Nova Supergirl difere da versão de Sasha Calle; veja as mudanças

Reestruturação Radical: Filme “Supergirl” Abandona Passado do DCEU e Reinicia Roteiro para o Novo DCU

O aguardado filme da Supergirl, intitulado provisoriamente como “Supergirl: Woman of Tomorrow”, passa por uma reformulação completa, confirmam recentes declarações da roteirista Ana Nogueira. O projeto, que antes integrava a era do extinto Universo Estendido DC (DCEU), agora surge como uma produção totalmente nova, alinhada com a visão de James Gunn para o recém-criado Universo DC (DCU). A decisão implica não apenas uma mudança de elenco e direção criativa, mas também o abandono de conceitos e roteiros desenvolvidos anteriormente, impactando diretamente a expectativa dos fãs sobre a adaptação da icônica heroína.
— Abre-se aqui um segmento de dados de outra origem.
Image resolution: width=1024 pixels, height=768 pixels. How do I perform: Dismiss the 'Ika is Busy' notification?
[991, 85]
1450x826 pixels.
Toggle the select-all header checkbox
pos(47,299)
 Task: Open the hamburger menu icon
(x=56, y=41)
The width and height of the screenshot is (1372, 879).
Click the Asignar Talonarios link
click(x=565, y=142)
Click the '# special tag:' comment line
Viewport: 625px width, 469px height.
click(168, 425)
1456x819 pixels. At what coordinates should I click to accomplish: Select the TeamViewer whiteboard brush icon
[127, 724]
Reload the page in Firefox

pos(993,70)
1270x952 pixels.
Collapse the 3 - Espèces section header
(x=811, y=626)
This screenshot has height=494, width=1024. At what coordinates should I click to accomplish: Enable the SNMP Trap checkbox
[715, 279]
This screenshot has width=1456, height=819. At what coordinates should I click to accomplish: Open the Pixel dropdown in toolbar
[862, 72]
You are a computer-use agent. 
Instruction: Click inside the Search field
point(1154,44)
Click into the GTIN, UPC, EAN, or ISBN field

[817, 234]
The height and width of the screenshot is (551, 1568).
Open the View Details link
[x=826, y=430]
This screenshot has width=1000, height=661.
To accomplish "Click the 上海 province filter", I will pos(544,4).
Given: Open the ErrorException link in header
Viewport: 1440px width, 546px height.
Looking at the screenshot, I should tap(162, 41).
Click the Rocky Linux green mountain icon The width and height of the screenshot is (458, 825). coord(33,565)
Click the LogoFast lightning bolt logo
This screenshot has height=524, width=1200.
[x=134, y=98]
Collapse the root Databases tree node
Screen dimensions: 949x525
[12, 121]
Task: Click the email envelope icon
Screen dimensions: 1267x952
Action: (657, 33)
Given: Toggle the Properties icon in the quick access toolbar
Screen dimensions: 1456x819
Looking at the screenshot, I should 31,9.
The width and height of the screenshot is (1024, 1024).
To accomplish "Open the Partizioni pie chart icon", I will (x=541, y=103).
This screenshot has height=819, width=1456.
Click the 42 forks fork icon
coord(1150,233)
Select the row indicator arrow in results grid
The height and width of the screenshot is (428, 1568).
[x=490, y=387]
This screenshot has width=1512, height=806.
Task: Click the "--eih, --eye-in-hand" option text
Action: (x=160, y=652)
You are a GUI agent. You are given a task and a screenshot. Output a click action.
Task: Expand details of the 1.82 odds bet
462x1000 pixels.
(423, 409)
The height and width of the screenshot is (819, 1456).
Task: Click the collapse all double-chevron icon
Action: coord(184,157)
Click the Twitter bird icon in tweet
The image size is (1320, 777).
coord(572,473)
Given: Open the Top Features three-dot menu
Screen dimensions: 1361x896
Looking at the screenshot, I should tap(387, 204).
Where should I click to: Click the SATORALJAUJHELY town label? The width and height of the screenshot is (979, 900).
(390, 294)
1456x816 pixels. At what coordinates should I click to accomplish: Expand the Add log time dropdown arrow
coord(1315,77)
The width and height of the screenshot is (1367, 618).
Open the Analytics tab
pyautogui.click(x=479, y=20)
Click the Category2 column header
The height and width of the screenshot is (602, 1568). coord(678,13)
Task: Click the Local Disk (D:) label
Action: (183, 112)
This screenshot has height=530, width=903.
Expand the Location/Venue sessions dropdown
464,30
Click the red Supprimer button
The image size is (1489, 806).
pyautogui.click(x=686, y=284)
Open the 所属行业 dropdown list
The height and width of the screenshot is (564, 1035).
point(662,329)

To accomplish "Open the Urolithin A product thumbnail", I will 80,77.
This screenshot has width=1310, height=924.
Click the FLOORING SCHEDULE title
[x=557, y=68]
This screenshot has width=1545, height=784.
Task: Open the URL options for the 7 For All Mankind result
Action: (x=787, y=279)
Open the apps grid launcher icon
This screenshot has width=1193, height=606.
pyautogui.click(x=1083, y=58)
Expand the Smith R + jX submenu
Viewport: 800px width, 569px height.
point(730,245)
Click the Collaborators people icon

A revelação acontece a poucas semanas da previsão de estreia da produção, prevista para meados de 2026. A nova abordagem, baseada na aclamada história em quadrinhos “Supergirl: A Mulher do Amanhã”, de Tom King e da artista brasileira Bilquis Evely, promete uma interpretação livre, que se afasta significativamente da fidelidade literal à fonte. Este direcionamento sinaliza um desafio para os criadores, que buscam capturar o espírito da obra original enquanto a adaptam para o formato cinematográfico e para a nova linha narrativa do DCU.

A Transição do Antigo DCEU para o Novo Universo de James Gunn

A jornada do projeto “Supergirl” reflete a turbulenta transição pela qual a DC Comics passou no cinema. Antes da ascensão de James Gunn e Peter Safran como chefes da DC Studios, o cenário cinematográfico da editora estava atrelado ao DCEU, uma cronologia que buscava emular o sucesso de universos compartilhados no cinema. Nesse contexto, o filme “The Flash” (2023) era visto como um divisor de águas, com a atriz Sasha Calle interpretando uma versão da Supergirl que, então, seria a base para um filme solo da personagem.

Naquela época, Ana Nogueira já escrevia o roteiro para essa encarnação da heroína. No entanto, a chegada de Gunn ao comando e a subsequente decisão de reiniciar o universo cinematográfico da DC de forma abrangente resultaram em um “recomeço” total para a personagem. Esta medida drástica visava estabelecer uma nova base narrativa, livre das amarras e inconsistências da continuidade anterior.

De Sasha Calle a Milly Alcock: Uma Mudança de Rumo

A redefinição do DCU trouxe consigo não apenas uma nova visão criativa, mas também uma reformulação no elenco principal. Milly Alcock, conhecida por seu papel em “A Casa do Dragão”, foi escalada para viver a nova Kara Zor-El, a Supergirl do universo de Gunn, substituindo Sasha Calle. A própria roteirista Ana Nogueira esclarece a magnitude da mudança, enfatizando que seu trabalho anterior para a versão do DCEU foi completamente descartado.

Nogueira afirmou: “Completamente diferente. Honestamente, nada foi aproveitado. Foi tudo novo.” Esta declaração categórica sublinha a ruptura total com o passado. Nem mesmo detalhes fundamentais, como a representação da destruição do planeta natal de Kara, Krypton, foram mantidos do roteiro original. A única vantagem da experiência anterior, brincou Nogueira, foi o aprofundado conhecimento que já possuía da personagem, permitindo-lhe abordar a nova versão com uma base sólida.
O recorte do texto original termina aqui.